WRIT – A No. – 6576 of 2023 at Allahabad : Netram Vs. State Of U.P. And 3 Others
Date of Decision 
– 11/3/2024
Court Number – 7
Judgment Type – Final AFR
Coram – Hon’ble J.J. Munir,J.
Petitioner’s Counsels – Darwari Lal
Respondent’s Counsel – C.S.C.

Hon’ble J.J. Munir,J.
1. The petitioner, a tubewell operator in the Tubewell Division of the Department of Irrigation, Government of Uttar Pradesh, last posted at Bareilly, seeks redemption of his lost service and its incidents, to wit, payment of his emoluments for the period that he was out of service, pension etc. The petitioner lost his service in consequence of conviction in a criminal case on charges of corruption by the Trial Court. Now that he has been acquitted in appeal by this Court, he says that he is entitled to the revocation of the order of his dismissal from service dated 28.12.1983 with consequential benefits.
2. The facts, giving rise to this writ petition, are:
The petitioner was appointed a tubewell operator in the Tubewell Division of the Department of Irrigation vide letter of appointment dated 17.08.1977 issued by the Executive Engineer, Tubewell Division, Bareilly. He was posted at Tubewell No.32, Fatehgang-West.

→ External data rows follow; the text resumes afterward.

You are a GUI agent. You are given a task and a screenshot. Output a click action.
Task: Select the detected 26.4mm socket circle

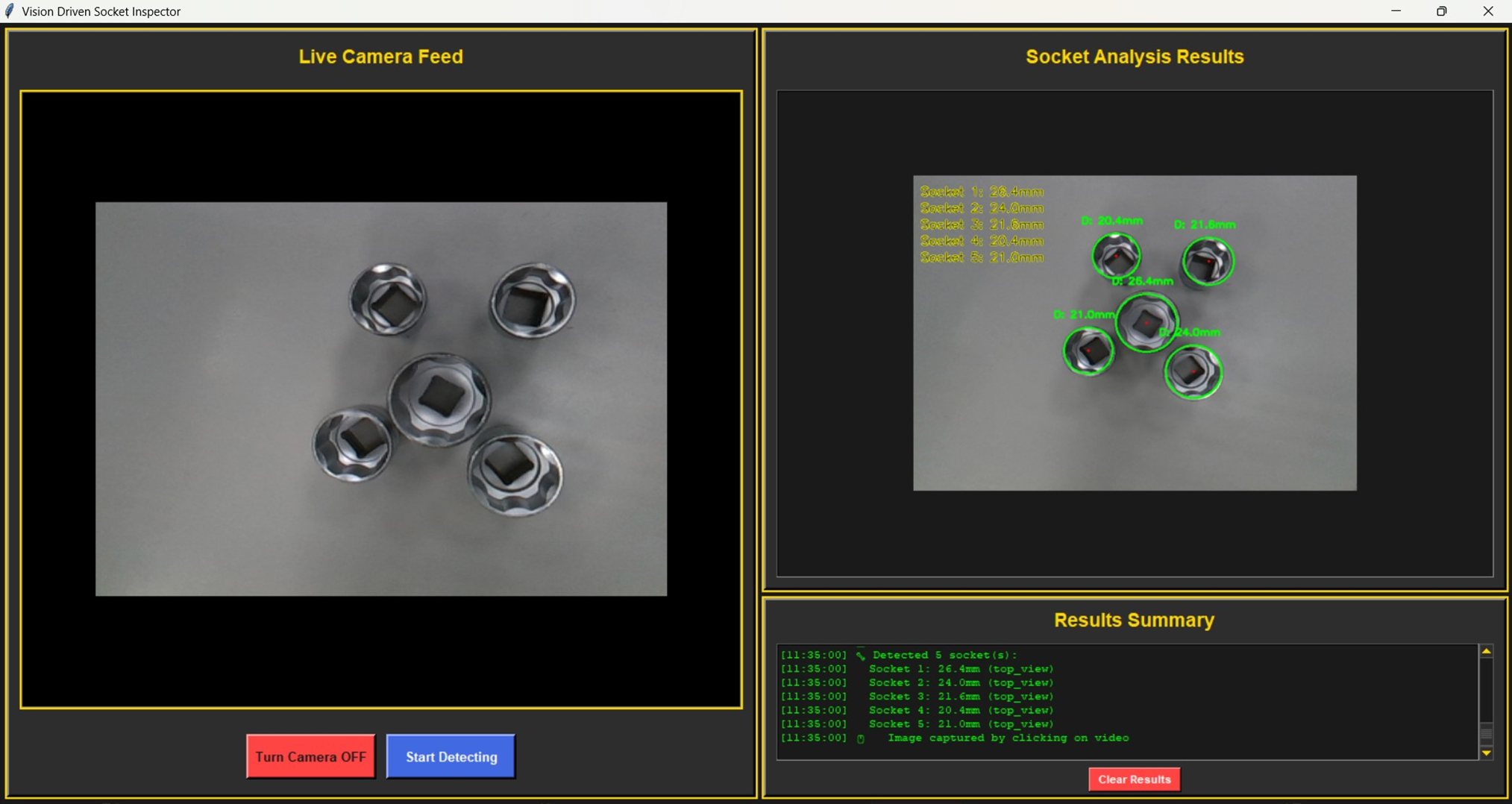(x=1146, y=322)
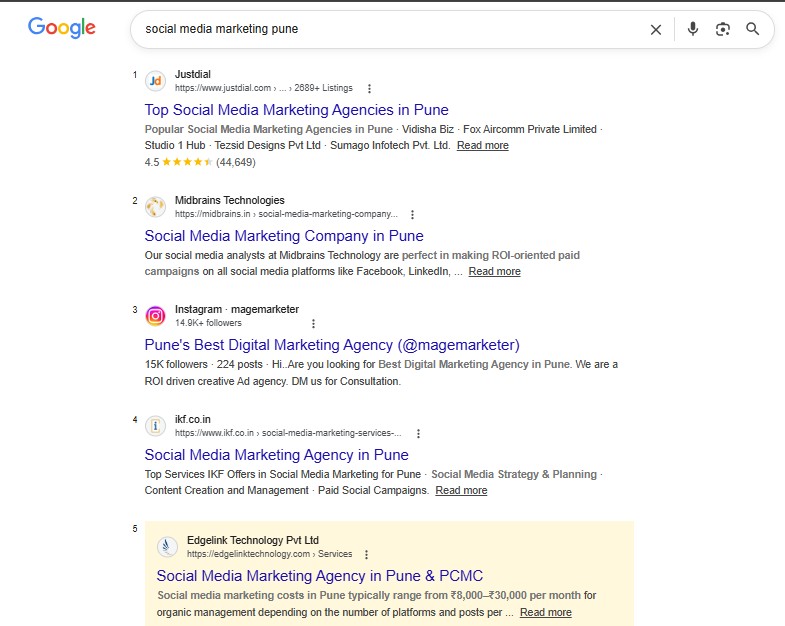Open Google Lens image search icon
The height and width of the screenshot is (626, 785).
722,29
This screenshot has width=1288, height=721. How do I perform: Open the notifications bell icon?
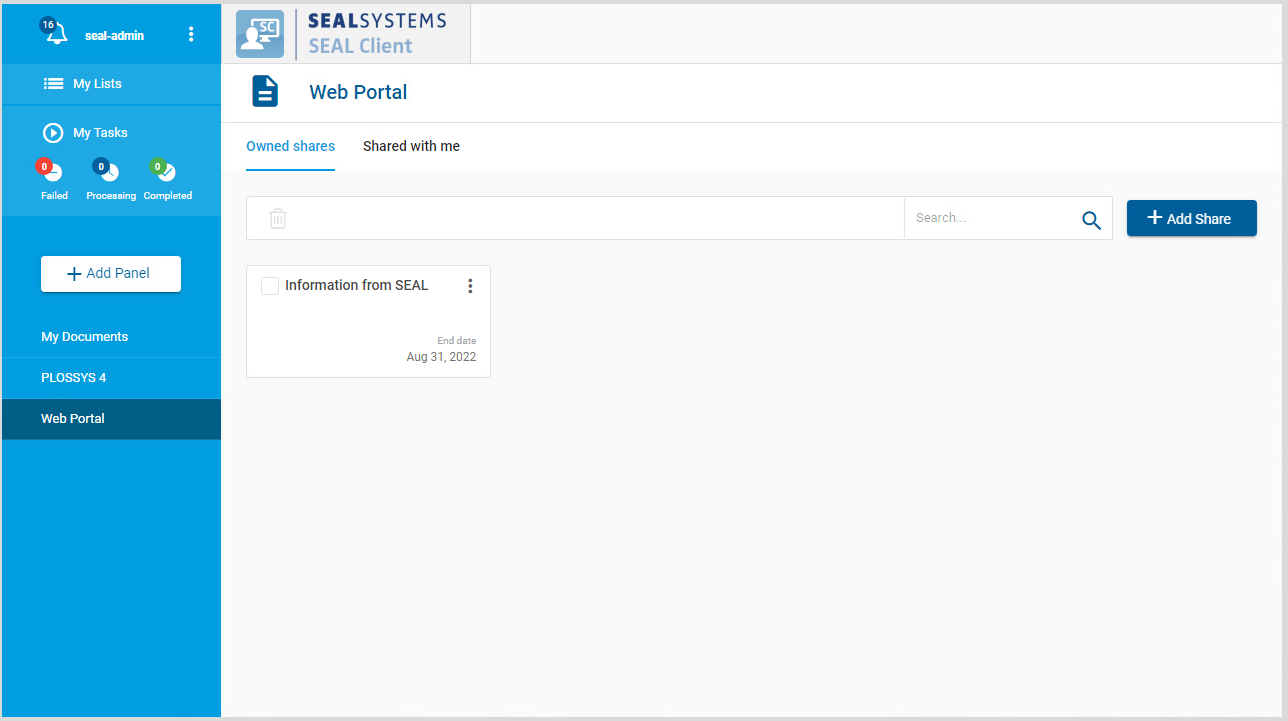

He joined service on 01.09.1977. As the letter of appointment would show, the petitioner’s services were temporary and carried a condition that the employment could be determined by either side, giving a month’s notice. While working at Village Satuia Khass, falling within the local limits of Police Station Fatehganj-West, District Bareilly, the petitioner was accused of accepting a sum of Rs.30/- in illegal gratification from one Puran Lal Yaduvanshi on 15.12.1978. The illegal gratification was said to be accepted by the petitioner to favour Yaduvanshi in the matter of not making an irrigation entry for him in government record. A First Information Report was registered against the petitioner on 15.12.1978, giving rise to Crime No.159 of 1978, under Section 161 IPC and Section 5(2) of the Prevention of Corruption Act, 1988, Police Station Fatehganj-West, District Bareilly. After investigation, the Police charge-sheeted the petitioner on 21.08.1979. The petitioner stood his trial on the aforesaid charge before the Additional District and Sessions Judge-VII, Bareilly, who convicted and sentenced him to one year’s rigorous imprisonment and a fine of Rs.100/-.
3. The aforesaid information was conveyed to the Executive Engineer, Tubewell Division, U.P., Bareilly by the Superintendent of Police, Anti-Corruption Organization, C.I.D., U.P., Lucknow vide letter dated 16.11.1983. Acting on the said information, the Executive Engineer, Tubewell Division, Bareilly, vide his Order No. 46/83-84 dated 28.12.1983 dismissed the petitioner from service, consequent upon conviction. No departmental proceedings were initiated or held against the petitioner, where he was found guilty. The dismissal from service was based, according to the petitioner, on the judgment of conviction alone, passed by the Trial Judge.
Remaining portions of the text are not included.